3. The method according to claim 2, wherein the particle suspension includes a binder which is introduced into the pores together with the particles so that, upon drying of the suspension, the particles are attached to one another and also to the pore walls.

4. The method according to claim 1, wherein the fine particles for filling the pores are inorganic ceramic particles.

5. The method according to claim 1, wherein the end section (5) of the sinter metal elements (1) to be joined are thickened before they are joined.

6. The method according to claim 5, wherein the end sections of the sinter metal sheets to be joined are bent over at least once before they are joined so as to increase their thickness in the area of jointure.

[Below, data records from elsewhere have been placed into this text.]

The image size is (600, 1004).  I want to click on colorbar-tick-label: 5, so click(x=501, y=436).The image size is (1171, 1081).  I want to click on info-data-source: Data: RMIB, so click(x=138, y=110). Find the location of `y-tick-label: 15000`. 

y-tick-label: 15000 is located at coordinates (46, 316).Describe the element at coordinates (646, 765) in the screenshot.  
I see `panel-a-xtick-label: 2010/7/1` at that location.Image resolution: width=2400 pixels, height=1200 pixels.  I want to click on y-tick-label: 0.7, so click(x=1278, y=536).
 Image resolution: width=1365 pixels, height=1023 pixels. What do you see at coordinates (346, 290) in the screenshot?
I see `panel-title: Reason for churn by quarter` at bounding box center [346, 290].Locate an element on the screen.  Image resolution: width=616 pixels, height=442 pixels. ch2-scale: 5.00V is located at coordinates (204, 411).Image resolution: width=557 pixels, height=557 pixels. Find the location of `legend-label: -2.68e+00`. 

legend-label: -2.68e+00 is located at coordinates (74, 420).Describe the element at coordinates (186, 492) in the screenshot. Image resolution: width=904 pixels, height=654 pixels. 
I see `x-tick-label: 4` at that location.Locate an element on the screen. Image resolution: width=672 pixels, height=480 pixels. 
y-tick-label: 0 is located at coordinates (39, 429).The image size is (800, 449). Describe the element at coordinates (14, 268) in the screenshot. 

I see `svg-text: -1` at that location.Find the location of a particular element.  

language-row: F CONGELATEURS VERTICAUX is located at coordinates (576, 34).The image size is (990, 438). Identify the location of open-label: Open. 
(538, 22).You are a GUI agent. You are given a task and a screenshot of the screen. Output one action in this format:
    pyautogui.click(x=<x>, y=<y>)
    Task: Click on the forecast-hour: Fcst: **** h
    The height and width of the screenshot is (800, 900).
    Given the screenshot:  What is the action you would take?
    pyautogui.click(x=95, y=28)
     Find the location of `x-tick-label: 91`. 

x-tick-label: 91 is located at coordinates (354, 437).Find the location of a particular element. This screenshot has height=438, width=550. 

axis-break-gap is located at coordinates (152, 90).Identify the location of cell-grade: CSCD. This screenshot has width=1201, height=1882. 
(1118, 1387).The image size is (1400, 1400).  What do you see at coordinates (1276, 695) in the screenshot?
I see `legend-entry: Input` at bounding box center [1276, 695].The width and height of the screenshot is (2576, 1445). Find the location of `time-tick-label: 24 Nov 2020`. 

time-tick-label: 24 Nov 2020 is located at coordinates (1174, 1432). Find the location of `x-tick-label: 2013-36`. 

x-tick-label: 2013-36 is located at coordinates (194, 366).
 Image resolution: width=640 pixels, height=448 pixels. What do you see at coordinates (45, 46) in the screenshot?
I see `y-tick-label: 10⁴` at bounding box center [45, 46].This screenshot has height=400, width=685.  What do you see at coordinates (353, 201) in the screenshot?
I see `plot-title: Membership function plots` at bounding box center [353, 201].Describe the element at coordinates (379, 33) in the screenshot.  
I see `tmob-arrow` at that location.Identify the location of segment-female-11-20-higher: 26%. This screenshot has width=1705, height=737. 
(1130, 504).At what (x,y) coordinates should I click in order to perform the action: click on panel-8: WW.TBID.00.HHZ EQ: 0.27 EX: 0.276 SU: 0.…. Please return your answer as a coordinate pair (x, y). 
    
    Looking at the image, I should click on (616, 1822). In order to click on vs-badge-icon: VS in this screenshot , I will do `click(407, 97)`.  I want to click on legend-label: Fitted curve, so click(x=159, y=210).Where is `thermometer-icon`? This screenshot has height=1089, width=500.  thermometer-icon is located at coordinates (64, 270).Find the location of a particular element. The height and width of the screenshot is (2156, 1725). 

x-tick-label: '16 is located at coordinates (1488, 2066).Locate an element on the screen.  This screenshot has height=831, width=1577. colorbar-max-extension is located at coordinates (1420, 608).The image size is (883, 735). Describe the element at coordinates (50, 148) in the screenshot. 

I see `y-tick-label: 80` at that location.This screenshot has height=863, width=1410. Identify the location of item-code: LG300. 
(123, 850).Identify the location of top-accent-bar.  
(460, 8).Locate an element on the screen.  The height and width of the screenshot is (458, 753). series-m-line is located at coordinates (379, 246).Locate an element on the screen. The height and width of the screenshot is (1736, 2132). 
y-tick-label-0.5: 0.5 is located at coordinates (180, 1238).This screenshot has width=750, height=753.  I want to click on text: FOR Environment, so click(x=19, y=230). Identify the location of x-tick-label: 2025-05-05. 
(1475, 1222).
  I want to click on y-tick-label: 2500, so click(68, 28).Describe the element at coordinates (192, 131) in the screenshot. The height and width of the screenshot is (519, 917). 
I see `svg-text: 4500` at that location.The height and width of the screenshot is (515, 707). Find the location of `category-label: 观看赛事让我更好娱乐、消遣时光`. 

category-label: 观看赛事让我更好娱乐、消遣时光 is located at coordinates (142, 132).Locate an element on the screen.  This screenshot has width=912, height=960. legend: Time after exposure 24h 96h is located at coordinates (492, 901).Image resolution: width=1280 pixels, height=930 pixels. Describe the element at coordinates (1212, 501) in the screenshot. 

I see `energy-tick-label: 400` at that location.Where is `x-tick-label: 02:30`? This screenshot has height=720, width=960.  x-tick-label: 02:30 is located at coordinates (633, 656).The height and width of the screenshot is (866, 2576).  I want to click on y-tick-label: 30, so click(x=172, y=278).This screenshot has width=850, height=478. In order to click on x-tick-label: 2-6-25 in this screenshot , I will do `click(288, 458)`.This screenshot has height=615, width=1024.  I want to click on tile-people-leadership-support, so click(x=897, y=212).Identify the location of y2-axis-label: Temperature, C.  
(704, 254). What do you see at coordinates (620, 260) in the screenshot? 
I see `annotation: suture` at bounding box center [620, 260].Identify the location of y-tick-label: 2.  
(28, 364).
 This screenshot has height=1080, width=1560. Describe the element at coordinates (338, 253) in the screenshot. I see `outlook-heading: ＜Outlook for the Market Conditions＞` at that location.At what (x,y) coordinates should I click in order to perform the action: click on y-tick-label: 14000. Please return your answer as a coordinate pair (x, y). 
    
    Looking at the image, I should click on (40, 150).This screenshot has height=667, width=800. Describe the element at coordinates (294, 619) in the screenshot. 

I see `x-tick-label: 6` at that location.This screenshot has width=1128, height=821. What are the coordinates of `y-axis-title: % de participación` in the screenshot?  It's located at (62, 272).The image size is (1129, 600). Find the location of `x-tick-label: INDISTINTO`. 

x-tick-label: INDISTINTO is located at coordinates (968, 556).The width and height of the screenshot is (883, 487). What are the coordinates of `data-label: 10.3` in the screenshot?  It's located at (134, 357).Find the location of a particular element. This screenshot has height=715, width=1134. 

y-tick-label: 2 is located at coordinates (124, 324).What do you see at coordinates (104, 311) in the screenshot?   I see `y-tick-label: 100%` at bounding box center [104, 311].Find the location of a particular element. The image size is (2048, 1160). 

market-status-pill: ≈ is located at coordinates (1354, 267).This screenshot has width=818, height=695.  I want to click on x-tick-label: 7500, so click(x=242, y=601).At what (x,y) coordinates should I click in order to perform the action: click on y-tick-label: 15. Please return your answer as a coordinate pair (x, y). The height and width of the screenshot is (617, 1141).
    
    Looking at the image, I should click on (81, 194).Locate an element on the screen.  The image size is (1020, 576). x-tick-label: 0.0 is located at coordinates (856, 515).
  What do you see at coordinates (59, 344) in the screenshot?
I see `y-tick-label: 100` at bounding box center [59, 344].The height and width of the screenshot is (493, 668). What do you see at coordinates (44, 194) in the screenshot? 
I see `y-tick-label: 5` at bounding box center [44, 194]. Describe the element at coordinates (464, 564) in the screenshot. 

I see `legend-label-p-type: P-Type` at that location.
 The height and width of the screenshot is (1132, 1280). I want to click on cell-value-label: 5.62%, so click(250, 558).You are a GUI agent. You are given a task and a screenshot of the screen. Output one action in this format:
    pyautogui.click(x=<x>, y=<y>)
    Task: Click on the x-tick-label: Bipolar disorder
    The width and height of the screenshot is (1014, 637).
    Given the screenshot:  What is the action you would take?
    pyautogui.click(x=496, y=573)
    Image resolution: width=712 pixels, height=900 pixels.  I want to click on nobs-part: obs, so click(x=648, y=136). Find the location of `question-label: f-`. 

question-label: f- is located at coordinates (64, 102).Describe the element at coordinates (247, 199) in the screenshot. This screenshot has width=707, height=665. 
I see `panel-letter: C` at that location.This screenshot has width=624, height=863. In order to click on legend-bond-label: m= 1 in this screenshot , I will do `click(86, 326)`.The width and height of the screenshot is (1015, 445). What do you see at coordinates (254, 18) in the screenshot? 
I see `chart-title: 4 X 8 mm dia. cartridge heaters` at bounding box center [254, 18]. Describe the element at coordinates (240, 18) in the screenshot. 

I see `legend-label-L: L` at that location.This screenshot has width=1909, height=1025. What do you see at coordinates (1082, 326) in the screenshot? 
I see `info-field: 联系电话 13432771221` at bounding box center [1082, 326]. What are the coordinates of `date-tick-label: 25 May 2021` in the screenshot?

7. The method according to claim 1, wherein a strip (13) of a solid non-porous material is placed between the sinter metal sheet sections (5) to be joined for increasing the strength of the joined sections (5) of the sinter metal sheets (1).

8. The method according to claim 1, wherein the sinter metal sheet sections (5) are joined by a soldering procedure.

9. A sinter metal filter body including filter pockets formed by sinter metal filter elements which are joined at opposite ends with adjacent sinter metal filter elements, said sinter metal filter elements comprising each a carrier member provided with a sinter material having pores, and the pores in an area adjacent an end section of the sinter metal filter elements where the elements are joined being filled with particles as to close the pores in the area adjacent to the end section, adjacent end sections of the metal filter elements being joined by a joining material.

10. The sinter metal filter body according to claim 9, wherein the end section of the sinter metal filter elements are bent over at least once parallel to the end edge of the metal filter element for reinforcement of the jointure.

11. The sinter metal filter body according to claim 9, wherein a metal strip (13) of a non-porous solid material is disposed in the joint area between the adjacent two sinter metal filter elements for increasing the strength and rigidity of the joint and provide a certain distance between the joined sinter metal filter elements.